FEBRUARY 4, 1954
NEW YORK, Wednesday—On Monday, I had the pleasure of attending a luncheon at the Waldorf given by Mayor Wagner to the President of Turkey and his wife. The Ambassador from Turkey was there and I was glad that so many people came to greet the President and express in this manner their admiration for the part that Turkey has played in recent history.
Mention was made of the way Turkey has resisted any aggression and of the fact that her soldiers were among the first to join the United Nations forces in Korea. I regretted only that no one had the time to tell some of the stories I have been told about the courage of these soldiers. Our U.S. soldiers coming back from the front spoke of their bravery and dependability.
In Tokyo, where they were cared for in American hospitals by our doctors and nurses who did not know their language, the Turkish soldiers earned for themselves the greatest respect because of the way in which they bore pain without complaining. I heard of one doctor who told a story of the difficulties of communication and treatment which perhaps my readers may not have heard.
The doctor was trying to discover just where a wounded Turkish soldier felt the most acute pain, but during the examination neither of them could explain to the other their desires or their feelings. The doctor hoped that from the man's expression he could tell when the pain was intense, but he reckoned without his patient, whose face never changed and who never made the slightest sound to indicate his feelings. The only information he was able to elicit was "me Turk." This experience must have been frustrating to the doctor but apparently in spite of it the man recovered!
I attended a board meeting of the American Association for the U.N., this week, at which Dr. Charles Mayo was elected president of the Association. Dr. Mayo served as one of the members of the United States delegation to the last General Assembly. He is much interested in international affairs and is especially concerned about the value of the U.N. and its effort to bring about peace in the world. I know that his presidency will bring great strength to the association and the board elected him unanimously with a great feeling of pride that he was coming to work with us.

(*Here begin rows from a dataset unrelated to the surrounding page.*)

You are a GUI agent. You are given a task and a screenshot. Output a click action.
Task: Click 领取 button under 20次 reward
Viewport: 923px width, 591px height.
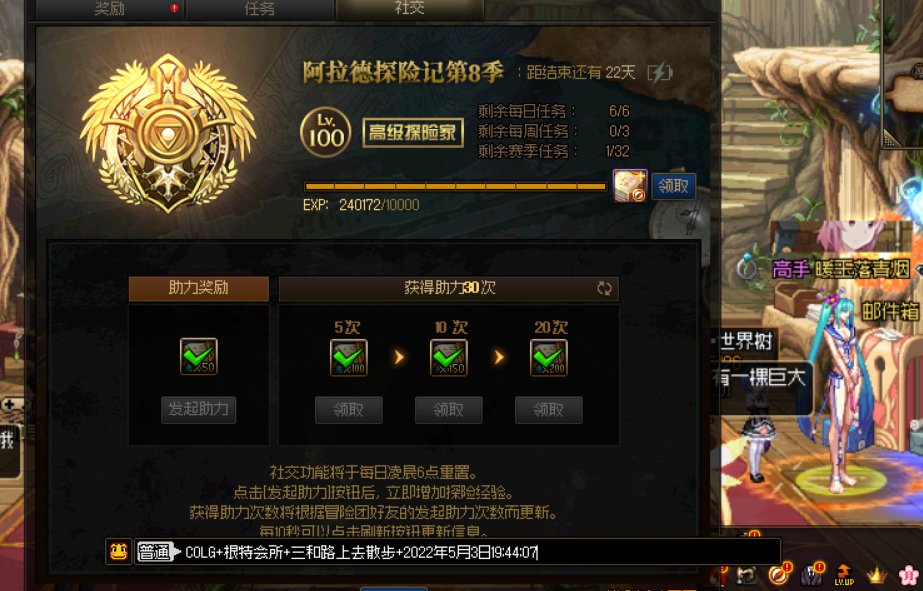pyautogui.click(x=549, y=410)
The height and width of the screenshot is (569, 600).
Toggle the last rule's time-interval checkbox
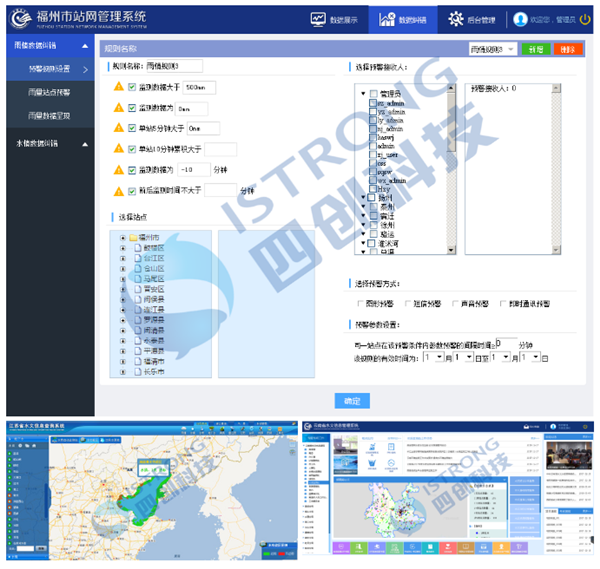coord(132,191)
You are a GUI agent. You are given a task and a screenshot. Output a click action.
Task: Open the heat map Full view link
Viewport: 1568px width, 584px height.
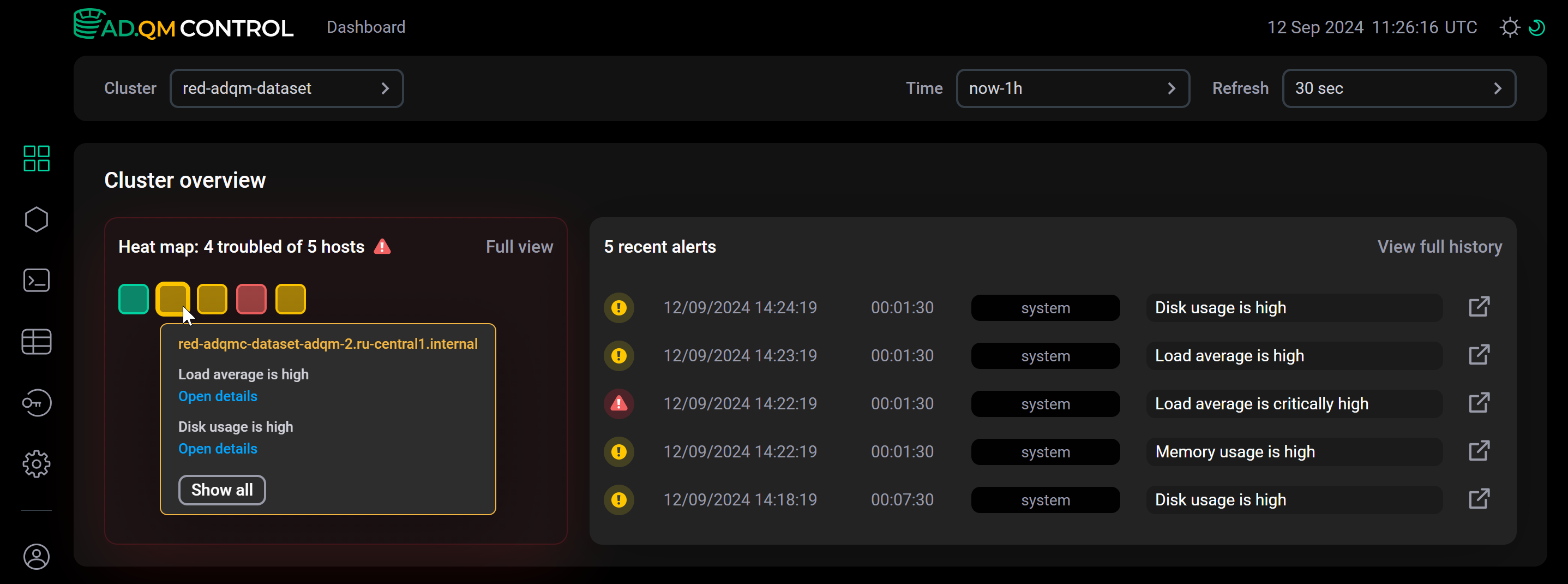[x=519, y=247]
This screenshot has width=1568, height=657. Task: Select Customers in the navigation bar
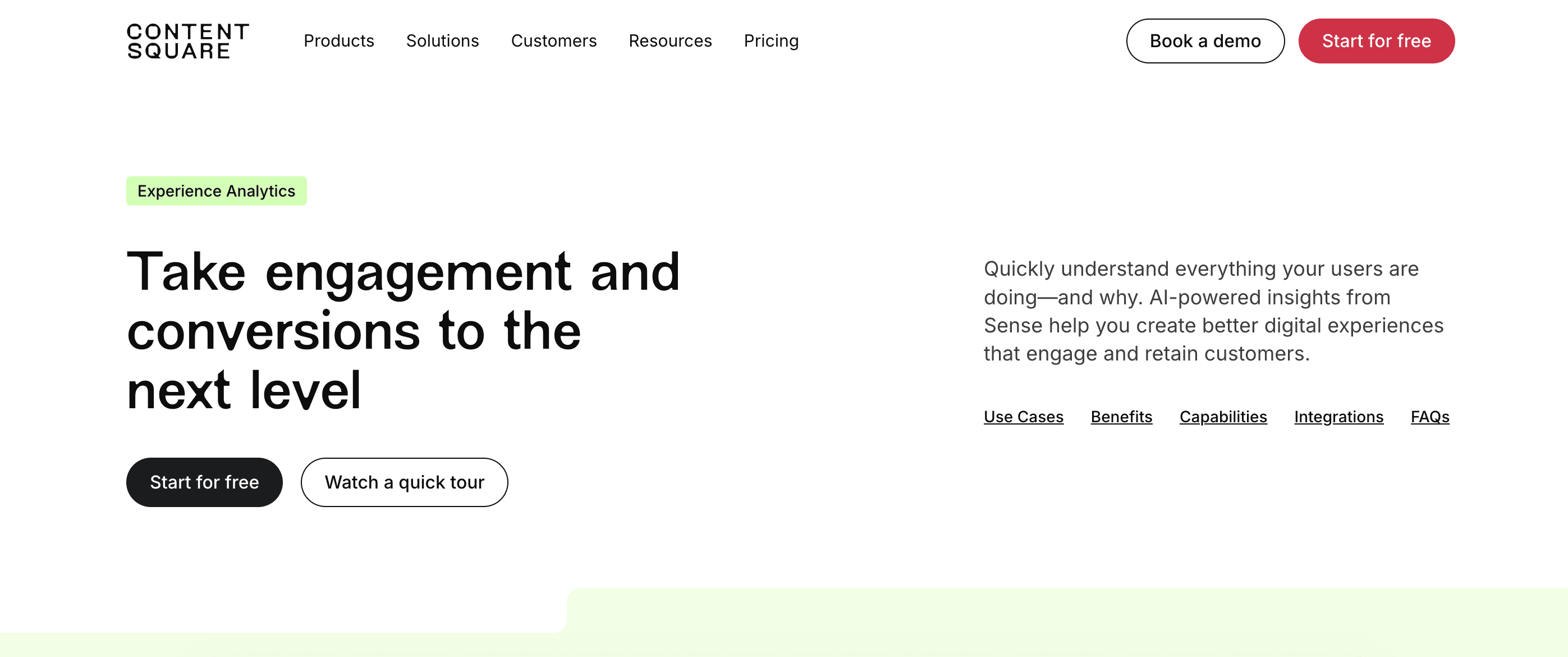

Monday evening I went to see "The Remarkable Mr. Pennypacker," and I recommend it to anyone who wants to spend an amusing evening. Mr. Pennypacker and his "free thinking and free acting" might have serious results if it did not all turn out to be so funny and in the end so full of sweet reason. Burgess Meredith is delightful, the perennial youth who apparently never grows up. I rather enjoyed Grandpa Pennypacker with his constant rages, but all of them, including the children, are entertaining, and it is a light and pleasant evening's entertainment.